Our contraption: Wieght pressed down on the paddle flattened the coil, weight on the crank tightened it.

Our first day, we had to take copper wire and make extremely tightly packed rings using a makeshift wooden crank. Nobody had used the crank before, so our pleas for help after messing up the first two received shrugs. The first was not tight enough, and it had to be exactly 37 wraps in each coil. We lost count. The second one was OK, but still not tight enough. The third one had the right tightness, but we put it on slightly wrong. Did I mention we had to make eighteen? The first three alone, all failures, took an immense amount of physical effort and almost two hours. The latter 18 took the same amount of time.

The difference was that after each failure, we reanalyzed how we needed to proceed and got better and better. We had no help and no directions beyond “You need to get it done by 5.” To me, that is what makes the WindAid workshop so great, and why it keeps the spirit of Crawford’s theories. We really have the opportunity to figure stuff out for ourselves, and the freedom to try different ways of doing things. It can be frustrating at first, but after a week of accomplishing task after task by bouncing ideas off each other, I realized that I would never want to just sit there and receive directions. That sort of environment, one in which I can spend I day cutting metal after reading the plans and not being told too, and doing it right, is one that makes engineering a lot of fun.

Finally, finished, the coils wait to be covered in resin.

And so I’m inclined to pick up some sort of craft as a hobby. Maybe I’ll fix up the Camino, or try building my furniture from scratch.
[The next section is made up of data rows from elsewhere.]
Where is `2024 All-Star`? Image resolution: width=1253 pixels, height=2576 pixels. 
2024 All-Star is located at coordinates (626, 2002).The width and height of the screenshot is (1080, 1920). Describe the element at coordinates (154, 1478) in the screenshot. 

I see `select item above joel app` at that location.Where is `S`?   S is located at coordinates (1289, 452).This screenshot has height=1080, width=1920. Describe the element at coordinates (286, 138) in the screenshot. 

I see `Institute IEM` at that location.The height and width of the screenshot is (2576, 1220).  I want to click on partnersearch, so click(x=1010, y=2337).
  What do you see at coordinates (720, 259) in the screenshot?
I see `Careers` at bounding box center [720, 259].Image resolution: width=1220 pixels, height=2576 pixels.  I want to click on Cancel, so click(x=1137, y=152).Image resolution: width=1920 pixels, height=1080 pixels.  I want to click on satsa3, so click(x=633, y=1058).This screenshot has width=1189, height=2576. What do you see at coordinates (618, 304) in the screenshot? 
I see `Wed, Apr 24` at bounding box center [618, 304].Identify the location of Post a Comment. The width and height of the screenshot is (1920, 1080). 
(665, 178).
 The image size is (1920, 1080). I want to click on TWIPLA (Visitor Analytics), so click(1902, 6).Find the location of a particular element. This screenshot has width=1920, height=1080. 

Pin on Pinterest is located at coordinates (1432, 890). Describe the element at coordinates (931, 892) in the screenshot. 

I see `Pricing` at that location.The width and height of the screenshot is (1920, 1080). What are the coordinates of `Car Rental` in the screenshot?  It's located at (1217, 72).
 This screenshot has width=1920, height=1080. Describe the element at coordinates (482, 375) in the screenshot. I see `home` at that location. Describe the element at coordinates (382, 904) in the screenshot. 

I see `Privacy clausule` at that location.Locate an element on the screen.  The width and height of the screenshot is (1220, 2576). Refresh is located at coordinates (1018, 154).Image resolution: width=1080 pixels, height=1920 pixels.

I’ve always wanted to try woodcarving? Anyhow, the point is this: I loved shop class, and love working with my hands. Part of the reason I haven’t been writing much, and that when I have it has been not so great, is that I am focusing my mental energies elsewhere.

Solving problems in the workshop and concentrating on developing my skills with a whole new set of tools and experiences has shifted my focus, and new social situations I find myself in are pretty engrossing. As much as I’d like to say that all of that means I’m getting out of my head a little bit, that is not really the case. It is more that I am so mentally exhausted that by the time I actually go to write any of it down, it comes out poorly or not at all.

We’ll see if my writing continues to struggle, or if I find a balance. Honestly, I think it’s just that I’m too busy living to write about it.

The blade, made of fiberglass, carbon fiber, and resin, is removed from the mold and readied for sanding.

A day of work in the shop almost always ends with a dinner with the laughs cooked in.